SOURCE MATERIAL: Begin

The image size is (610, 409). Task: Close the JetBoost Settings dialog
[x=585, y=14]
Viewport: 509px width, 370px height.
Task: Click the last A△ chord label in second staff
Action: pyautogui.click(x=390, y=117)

SOURCE MATERIAL: End

Each record should come back exactly as written.

◆ **ANSWER TO THIS EXERCISE**:
The image size is (610, 409). Task: Close the JetBoost Settings dialog
[x=585, y=14]
Viewport: 509px width, 370px height.
Task: Click the last A△ chord label in second staff
Action: pyautogui.click(x=390, y=117)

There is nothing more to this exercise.